1. College of Pharmacy, Guizhou University, Guiyang 550025, China; Engineering Research Center of Ministry of Education for the Development and Utilization of Southwest Characteristic Medicinal Biological Resources, Guiyang 550025, China
2. Engineering Research Center of Ministry of Education for the Development and Utilization of Southwest Characteristic Medicinal Biological Resources, Guiyang 550025, China
3. College of Pharmacy, Guizhou University, Guiyang 550025, China
Publication Type:Research Article
Keywords: italic>Salvia miltiorrhiza bunge; neoprzewaquinone A; lipopolysaccharide; Toll like receptor 4/myeloid differentiation protein 2; anti-inflammation
From: Acta Pharmaceutica Sinica 2024;59(6):1647-1655
CountryChina
Language:Chinese
Abstract: This study investigates whether compounds in Salvia miltiorrhiza Bunge can bind to the Toll like receptor 4/myeloid differentiation protein 2 (TLR4/MD2) protein complex and exhibit anti-inflammatory activity. Virtual screening of reported chemical components of Salvia miltiorrhiza Bunge against TLR4/MD2 was conducted in this study.
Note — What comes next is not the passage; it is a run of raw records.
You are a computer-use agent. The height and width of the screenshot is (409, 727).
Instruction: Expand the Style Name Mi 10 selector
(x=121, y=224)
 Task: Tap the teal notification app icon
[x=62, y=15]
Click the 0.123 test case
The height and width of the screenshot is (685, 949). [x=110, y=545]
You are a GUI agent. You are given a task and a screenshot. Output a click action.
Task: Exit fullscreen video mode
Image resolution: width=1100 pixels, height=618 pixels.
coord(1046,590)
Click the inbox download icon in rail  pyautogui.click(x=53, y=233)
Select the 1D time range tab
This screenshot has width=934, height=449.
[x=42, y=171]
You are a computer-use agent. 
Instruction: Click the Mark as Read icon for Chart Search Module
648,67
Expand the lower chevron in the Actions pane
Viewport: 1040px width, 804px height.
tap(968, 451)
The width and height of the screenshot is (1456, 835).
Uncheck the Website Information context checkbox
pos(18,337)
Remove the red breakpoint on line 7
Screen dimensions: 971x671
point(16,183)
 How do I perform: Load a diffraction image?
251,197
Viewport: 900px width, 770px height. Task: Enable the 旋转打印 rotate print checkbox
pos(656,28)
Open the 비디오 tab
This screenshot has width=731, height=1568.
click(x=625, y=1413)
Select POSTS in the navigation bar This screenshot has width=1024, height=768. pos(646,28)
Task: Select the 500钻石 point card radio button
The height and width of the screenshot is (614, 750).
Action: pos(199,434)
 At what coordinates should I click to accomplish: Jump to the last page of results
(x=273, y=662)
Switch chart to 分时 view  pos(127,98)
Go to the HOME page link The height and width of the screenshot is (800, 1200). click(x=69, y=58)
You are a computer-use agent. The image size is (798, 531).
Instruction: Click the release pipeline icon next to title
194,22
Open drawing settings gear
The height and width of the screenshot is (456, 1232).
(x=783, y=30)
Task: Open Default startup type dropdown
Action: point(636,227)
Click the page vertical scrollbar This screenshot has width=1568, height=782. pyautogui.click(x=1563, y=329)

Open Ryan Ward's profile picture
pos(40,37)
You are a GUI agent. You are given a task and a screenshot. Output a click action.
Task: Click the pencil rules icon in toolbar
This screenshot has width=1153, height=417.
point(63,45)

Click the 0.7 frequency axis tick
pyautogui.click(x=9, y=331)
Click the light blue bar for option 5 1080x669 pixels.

The selected compound, neoprzewaquinone A (Neo A), was tested for its impact on the binding of lipopolysaccharide (LPS) to receptors on the cell membrane, its affinity for the protein, its influence on the dimerization of TLR4 and MD2 in LPS-induced cells, and its effects on the phosphorylation of nuclear factor-κB (NF-κB) p65 protein and the secretion of inflammatory cytokines in cells. Results indicate that Neo A in Salvia miltiorrhiza Bunge exhibited the highest virtual binding affinity with TLR4/MD2, with a value of -12.8 kcal·mol^-1. Neo A significantly inhibited the binding of LPS to receptors on the cell membrane (P < 0.01). Moreover, Neo A demonstrated affinity for rhTLR4/MD2, rhTLR4, and rhMD2, with K_D values of 267, 534, and 228 nmol·L^-1, respectively. Amino acid residues like TYR131 and PHE121 in TLR4/MD2 might play a role in the alkyl and π-alkyl hydrophobic interactions with Neo A. Neo A also significantly inhibited the dimerization of TLR4 and MD2 in LPS-mediated cells (P < 0.01) and markedly suppressed the phosphorylation of NF-κBp65 protein (P < 0.05). Furthermore, Neo A significantly or markedly inhibited the secretion of nitric oxide (NO), tumor necrosis factor-α (TNF-α), interleukin-6 (IL-6) and interleukin-1β (IL-1β) in LPS-induced cells (P < 0.05, P < 0.01). In conclusion, Neo A exerts its anti-inflammatory effects by binding TLR4/MD2 then disrupting the binding of LPS to TLR4/MD2. It may serve as a TLR4/MD2 inhibitor with the potential to treat inflammation-related diseases targeting TLR4/MD2.